Dubious history

Karnataka governor H R Bhardwaj has created history of sorts by according sanction for the prosecution of chief minister B S Yeddyurappa for “various grave allegations of corruption and criminal misconduct” in an appropriate court of law. The governor, who was publicly spitting fire at Yeddyurappa over the last few days, has acted on a petition by two Bangalore advocates seeking his sanction for prosecuting the chief minister under Section 19(1) of the Prevention of Corruption Act and Section 197 of the Criminal Procedure Code. Though there have been instances of governors granting such permission in other states, notably in Tamil Nadu against the then chief minister J Jayalalitha, and in Bihar against Lalu Prasad Yadav in corruption cases, it is the first time a governor has acted against a chief minister in Karnataka.

Ever since he took up the gubernatorial job in Karnataka on June 29, 2009, Bhardwaj has been at loggerheads with the BJP government on one issue or the other. As a constitutional authority, he has every right to guide the administration, offer counsel and even pull up the government where it goes wrong. Yes, the Yeddyurappa government has committed many wrongs in the 32 months that it has been in power, and as the constitutional head of the state, the governor was duty bound to ask questions and seek remedial actions. There are clearly defined constitutional boundaries and well-established conventions for the governor’s conduct. But Bhardwaj has adopted a crudely confrontationist approach, which was totally unwarranted. Where he was expected to exercise caution and discretion in his actions, he used his loud mouth to get himself into a tangle. If chief minister Yeddyurappa and some of his colleagues have openly accused the governor of acting in a ‘partisan manner’ or like ‘an agent of the Congress party,’ Bhardwaj has nobody to blame but himself.

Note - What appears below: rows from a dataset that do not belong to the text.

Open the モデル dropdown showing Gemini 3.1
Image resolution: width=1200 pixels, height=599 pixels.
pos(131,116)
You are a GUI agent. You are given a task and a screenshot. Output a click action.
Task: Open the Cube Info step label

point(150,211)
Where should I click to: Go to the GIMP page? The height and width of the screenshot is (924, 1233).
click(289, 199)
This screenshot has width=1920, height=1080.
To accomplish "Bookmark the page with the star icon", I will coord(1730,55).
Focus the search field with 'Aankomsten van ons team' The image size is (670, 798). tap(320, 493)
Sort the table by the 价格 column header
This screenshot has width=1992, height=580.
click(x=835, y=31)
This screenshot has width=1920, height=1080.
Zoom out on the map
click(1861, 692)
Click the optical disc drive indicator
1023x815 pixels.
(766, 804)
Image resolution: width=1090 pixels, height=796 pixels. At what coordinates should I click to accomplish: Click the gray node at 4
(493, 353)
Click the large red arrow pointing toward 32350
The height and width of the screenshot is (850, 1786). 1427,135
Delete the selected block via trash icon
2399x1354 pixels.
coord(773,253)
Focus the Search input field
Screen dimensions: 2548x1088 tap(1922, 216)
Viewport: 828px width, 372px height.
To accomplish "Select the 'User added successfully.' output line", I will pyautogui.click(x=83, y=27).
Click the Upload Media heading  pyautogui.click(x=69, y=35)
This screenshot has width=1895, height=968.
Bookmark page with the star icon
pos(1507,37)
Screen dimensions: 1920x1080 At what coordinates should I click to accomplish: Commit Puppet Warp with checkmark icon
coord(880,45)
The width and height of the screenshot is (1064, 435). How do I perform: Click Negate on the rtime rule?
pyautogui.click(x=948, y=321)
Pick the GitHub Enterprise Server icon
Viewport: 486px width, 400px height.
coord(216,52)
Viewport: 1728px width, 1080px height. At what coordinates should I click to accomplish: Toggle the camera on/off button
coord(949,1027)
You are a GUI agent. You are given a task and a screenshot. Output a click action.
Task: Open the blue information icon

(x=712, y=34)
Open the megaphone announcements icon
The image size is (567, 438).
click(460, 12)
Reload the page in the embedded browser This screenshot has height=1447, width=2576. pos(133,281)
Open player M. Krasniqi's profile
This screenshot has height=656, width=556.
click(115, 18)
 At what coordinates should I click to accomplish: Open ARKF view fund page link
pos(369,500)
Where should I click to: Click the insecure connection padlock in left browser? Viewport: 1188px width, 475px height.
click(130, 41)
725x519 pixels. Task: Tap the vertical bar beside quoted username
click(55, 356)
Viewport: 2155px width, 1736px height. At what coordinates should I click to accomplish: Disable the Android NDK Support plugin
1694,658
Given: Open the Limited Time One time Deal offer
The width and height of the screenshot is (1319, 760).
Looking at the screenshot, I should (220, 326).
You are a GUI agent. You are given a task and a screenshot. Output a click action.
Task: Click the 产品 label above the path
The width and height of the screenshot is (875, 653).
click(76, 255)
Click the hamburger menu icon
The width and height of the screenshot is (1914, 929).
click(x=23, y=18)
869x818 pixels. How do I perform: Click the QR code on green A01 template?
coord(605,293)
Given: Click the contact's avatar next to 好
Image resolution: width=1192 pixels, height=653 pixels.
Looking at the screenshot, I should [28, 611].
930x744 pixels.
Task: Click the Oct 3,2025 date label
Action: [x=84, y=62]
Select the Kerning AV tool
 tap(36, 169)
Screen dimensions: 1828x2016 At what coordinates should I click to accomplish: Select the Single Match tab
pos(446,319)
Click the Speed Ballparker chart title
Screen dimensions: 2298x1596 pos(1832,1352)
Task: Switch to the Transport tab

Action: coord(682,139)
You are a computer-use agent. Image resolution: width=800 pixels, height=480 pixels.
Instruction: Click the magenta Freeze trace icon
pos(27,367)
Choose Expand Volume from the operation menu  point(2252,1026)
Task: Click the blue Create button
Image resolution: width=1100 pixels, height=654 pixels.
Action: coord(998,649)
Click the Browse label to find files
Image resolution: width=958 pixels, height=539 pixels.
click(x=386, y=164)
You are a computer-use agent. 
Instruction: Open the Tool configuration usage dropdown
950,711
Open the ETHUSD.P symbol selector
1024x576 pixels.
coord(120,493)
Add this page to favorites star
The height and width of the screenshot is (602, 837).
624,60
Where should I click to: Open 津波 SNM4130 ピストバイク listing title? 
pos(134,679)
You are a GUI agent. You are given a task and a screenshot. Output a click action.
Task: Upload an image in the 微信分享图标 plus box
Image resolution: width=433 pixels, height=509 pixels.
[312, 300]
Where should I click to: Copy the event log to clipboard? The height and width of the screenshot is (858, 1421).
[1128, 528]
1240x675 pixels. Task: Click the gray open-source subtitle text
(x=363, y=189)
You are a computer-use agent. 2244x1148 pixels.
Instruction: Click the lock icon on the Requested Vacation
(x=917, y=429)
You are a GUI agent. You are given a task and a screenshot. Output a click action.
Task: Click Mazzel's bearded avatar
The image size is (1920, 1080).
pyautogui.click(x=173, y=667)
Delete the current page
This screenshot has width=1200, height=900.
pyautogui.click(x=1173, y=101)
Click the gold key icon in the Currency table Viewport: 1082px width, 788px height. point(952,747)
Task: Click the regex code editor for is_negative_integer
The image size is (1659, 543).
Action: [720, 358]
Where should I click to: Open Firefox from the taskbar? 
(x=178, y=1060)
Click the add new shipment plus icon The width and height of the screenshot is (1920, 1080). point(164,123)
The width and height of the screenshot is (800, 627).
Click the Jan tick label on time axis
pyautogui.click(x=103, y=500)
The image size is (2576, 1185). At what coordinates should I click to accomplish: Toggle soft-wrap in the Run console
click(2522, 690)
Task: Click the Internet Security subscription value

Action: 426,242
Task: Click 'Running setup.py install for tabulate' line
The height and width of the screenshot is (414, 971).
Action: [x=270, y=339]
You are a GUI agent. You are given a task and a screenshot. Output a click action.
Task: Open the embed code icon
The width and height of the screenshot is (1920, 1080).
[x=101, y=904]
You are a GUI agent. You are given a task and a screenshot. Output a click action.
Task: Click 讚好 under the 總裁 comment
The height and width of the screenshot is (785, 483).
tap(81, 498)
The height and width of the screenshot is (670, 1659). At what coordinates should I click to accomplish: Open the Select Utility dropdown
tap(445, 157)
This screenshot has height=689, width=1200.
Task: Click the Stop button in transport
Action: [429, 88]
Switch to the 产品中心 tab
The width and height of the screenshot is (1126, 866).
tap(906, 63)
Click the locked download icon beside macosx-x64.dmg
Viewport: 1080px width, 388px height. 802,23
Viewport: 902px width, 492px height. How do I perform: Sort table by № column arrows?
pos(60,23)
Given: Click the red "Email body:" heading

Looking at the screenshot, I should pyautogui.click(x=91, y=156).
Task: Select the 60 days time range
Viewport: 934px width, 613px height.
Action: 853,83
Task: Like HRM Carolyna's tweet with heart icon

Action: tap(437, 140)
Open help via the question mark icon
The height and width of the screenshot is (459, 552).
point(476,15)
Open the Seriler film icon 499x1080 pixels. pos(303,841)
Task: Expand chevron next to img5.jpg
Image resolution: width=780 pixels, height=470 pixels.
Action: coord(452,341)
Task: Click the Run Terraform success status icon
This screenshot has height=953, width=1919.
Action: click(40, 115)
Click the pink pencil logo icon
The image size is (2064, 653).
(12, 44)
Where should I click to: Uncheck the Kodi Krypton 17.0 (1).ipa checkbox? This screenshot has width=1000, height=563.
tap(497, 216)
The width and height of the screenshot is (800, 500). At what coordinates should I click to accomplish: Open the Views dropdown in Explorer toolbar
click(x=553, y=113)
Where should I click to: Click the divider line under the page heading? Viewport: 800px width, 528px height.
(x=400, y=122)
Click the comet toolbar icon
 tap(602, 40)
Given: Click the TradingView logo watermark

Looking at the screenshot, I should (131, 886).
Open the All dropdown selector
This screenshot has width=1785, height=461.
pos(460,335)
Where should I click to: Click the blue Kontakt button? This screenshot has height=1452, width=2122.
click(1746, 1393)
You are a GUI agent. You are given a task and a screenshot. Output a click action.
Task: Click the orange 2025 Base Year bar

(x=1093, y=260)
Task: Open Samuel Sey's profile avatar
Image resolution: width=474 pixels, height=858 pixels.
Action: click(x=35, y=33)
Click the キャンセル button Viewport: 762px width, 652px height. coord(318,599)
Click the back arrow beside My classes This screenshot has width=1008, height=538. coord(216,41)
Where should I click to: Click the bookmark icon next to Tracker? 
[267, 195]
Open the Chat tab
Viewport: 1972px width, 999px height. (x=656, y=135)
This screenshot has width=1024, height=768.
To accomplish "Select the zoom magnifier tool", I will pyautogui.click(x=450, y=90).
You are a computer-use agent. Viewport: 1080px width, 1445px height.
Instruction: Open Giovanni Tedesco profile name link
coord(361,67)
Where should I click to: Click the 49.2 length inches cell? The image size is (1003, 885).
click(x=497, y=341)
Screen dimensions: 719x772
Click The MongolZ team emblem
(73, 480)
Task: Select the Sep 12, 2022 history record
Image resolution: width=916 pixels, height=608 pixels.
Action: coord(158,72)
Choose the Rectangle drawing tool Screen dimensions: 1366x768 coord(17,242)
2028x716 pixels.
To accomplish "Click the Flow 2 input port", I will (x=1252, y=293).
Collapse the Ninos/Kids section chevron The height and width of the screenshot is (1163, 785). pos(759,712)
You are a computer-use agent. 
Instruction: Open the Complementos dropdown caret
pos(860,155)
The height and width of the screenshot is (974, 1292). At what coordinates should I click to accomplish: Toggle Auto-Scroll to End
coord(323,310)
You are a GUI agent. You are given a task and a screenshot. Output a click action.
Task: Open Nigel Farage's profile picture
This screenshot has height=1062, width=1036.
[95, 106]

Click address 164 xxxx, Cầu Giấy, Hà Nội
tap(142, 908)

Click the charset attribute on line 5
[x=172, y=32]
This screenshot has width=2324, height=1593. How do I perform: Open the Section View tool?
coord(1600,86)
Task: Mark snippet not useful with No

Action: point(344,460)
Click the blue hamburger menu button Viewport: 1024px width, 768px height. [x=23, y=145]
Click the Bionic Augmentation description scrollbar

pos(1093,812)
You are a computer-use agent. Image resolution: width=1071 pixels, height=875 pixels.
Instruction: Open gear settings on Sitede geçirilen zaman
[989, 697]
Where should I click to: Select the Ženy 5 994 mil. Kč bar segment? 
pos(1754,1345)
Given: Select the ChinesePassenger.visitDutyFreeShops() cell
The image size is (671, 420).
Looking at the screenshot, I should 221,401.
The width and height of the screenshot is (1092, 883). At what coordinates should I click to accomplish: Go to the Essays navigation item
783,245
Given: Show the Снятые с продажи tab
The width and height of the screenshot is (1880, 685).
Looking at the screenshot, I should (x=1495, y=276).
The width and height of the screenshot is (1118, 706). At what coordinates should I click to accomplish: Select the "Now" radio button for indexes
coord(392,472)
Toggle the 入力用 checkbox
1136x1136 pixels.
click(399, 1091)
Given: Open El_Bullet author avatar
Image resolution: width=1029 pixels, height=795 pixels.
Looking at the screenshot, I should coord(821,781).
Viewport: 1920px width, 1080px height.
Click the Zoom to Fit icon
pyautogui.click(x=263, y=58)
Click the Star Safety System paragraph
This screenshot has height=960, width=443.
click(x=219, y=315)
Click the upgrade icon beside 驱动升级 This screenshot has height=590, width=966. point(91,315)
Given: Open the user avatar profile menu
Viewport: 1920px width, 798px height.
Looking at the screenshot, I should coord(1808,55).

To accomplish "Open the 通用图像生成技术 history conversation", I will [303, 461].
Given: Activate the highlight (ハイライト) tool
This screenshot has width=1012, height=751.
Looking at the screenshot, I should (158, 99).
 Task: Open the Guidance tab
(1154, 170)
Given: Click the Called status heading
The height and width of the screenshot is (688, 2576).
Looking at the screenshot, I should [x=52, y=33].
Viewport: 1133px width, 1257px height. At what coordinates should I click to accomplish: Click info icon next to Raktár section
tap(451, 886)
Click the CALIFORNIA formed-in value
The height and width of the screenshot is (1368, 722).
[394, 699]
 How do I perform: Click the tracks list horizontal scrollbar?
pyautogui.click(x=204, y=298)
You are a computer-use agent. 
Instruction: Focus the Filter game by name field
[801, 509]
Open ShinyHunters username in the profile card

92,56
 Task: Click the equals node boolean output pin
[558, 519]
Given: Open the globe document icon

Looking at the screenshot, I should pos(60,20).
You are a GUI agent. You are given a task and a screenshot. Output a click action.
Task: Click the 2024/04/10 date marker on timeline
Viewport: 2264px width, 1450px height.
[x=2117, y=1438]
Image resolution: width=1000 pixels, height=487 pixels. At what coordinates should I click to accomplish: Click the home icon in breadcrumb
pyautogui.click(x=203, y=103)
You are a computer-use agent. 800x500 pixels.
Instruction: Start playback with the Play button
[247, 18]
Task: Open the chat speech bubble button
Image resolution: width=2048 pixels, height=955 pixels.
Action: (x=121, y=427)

No doubt there are allegations of some of Yeddyurappa’s family members and ministerial colleagues indulging in illegalities and their actions are under various stages of investigations by the courts, the CBI and the Lokayukta. Ultimately, it is for the courts to decide whether they are guilty or not and pronounce judgments accordingly. But the remarks of Bhardwaj, prejudging the issues and alluding to the chief minister as a ‘thief’, were in extreme bad taste and have lowered the dignity of his office. Yeddyurappa will face the legal procedures as mandated, but in the interest of fair play and creating a congenial atmosphere, the Centre should recall the governor who has exceeded all limits of decency and decorum.